Researchers downloaded impedance software into existing CRT-D and ICD devices: InSync Marquis (models 7274, 7279, 7289) and Marquis (model 7277), both of which are manufactured and distributed by the Minneapolis-based Medtronic.

They measured daily impedance values stored by the device and retrieved at scheduled follow-up (one month, three months and six months post-download and every six months thereafter until study closure) via telemetry. Also, each patient received a diary and instructions to record daily weights using personal in-home scales.

All patients enrolled had an ejection fraction of less than 35 percent, and had an implant for at least 30 days.

Of the 156 subjects enrolled in 18 centers with a median of 537 days of follow-up, Abraham reported that there were 417 incidents of fluid index threshold crossings in 116 subjects (2.08/subject/year), and 890 incidents of weight changes of three pounds in one day or five pounds in three days in 94 patients (4.43/subject/year).

Overall, there were 65 adjudicated heart failure events in 31 subjects (0.32 events/subject/year), with 48 detected by fluid index threshold crossing and 13 detected by weight change.

Abraham noted that of the 65 adjudicated heart failure events, 62 percent were detected by intrathoracic impedance monitoring, but not by daily weight monitoring; and conversely, 8 percent were detected by weight but not by intrathoracic impedance monitoring.
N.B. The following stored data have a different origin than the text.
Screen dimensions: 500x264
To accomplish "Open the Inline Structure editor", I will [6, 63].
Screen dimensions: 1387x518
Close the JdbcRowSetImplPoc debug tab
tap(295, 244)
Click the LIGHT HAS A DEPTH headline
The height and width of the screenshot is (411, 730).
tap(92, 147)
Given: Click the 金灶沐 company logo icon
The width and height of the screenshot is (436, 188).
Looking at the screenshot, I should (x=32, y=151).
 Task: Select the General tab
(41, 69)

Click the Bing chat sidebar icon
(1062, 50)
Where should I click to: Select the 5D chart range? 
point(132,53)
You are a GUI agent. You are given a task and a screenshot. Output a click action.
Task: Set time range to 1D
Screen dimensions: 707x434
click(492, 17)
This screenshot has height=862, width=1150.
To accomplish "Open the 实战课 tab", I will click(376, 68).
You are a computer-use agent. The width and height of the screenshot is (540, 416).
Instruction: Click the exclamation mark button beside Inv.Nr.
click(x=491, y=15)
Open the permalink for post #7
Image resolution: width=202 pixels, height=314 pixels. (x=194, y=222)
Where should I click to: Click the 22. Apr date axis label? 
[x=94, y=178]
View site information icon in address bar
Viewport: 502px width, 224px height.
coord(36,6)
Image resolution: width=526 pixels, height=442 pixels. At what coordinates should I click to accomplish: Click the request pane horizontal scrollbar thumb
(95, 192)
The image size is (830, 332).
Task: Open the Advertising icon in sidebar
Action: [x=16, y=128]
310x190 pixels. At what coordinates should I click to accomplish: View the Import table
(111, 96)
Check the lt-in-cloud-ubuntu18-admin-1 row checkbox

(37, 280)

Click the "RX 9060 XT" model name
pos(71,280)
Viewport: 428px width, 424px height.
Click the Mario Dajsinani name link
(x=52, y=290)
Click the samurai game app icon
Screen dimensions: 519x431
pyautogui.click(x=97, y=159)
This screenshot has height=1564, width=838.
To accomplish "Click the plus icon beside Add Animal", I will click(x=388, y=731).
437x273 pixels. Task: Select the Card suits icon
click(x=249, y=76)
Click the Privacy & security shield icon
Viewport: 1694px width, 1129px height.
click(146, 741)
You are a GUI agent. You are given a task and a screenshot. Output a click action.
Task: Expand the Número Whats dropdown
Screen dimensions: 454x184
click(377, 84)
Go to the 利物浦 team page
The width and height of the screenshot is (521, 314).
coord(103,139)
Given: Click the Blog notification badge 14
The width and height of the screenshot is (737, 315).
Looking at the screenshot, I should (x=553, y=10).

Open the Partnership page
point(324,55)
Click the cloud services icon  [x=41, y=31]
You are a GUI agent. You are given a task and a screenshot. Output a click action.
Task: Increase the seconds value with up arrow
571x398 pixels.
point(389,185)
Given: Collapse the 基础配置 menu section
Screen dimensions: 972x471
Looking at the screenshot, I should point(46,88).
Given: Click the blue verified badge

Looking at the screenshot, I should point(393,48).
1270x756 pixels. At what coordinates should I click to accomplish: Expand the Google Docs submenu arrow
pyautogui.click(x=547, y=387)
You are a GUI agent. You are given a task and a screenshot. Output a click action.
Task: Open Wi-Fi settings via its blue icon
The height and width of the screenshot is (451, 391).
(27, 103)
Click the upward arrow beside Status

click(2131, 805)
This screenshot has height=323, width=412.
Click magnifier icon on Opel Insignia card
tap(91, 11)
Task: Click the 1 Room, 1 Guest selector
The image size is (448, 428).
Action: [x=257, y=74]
Also, fluid monitoring had an unexplained detection rate of 1.9 events per patient per year as compared with 4.3 events per patient per year with weight monitoring.

Based on their findings, Abraham concluded that patient compliance to daily weight monitoring is poor (less 76 percent), “even in the setting of a clinical trial.” Also, he said that fluid monitoring is a more accurate predictor of worsening heart failure compared to daily weight monitoring, as the adjusted sensitivity was more than three times higher for fluid index and the adjusted unexplained detection rate more than two times higher for daily weights.

Lynne W. Stevenson, MD, from Brigham and Women's Hospital in Boston, in her invited commentary, noted that the well-designed trial is tackling the important problem of managing heart failure patients in their homes, adding that the vast majority of changes made to the therapy in this patient population is typically based on variations in home weight.

Stevenson noted that FAST used a higher-than-typical threshold of three pounds in a day, as opposed to the traditional two pounds in a day.

"What is the right measurement?” Stevenson questioned. “In [FAST], intrathoracic impedance detected 74 percent of events, but it also detected 369 other events. [Establishing] gold standards of physiologic changes are very difficult to interpret in patients because spontaneous changes, which are not followed by [adverse] events also occur.”

Stevenson also expressed concern about too many excess alerts from “nonevents” having the potential to blunt the system of response. “It might be difficult to know when to intervene,” she said.

Weight fluctuations, according to Stevenson, “are not the right signal for chronic outpatient surveillance, [but] it's not time to throw them away yet. They clearly have helped us. Perhaps we have to be more concerned, however, that the patient who feels bad with a stable weight may yet be deteriorating, and in a patient whose diuretics are not decreasing a weight gain may in fact signal gained fat and not fluid."

“Unfortunately, one out of every three Medicare dollars is going to treat patients with heart failure, so we don’t have much time to get it right,” she concluded.

Minneapolis-based Medtronic provided funding for the FAST trial.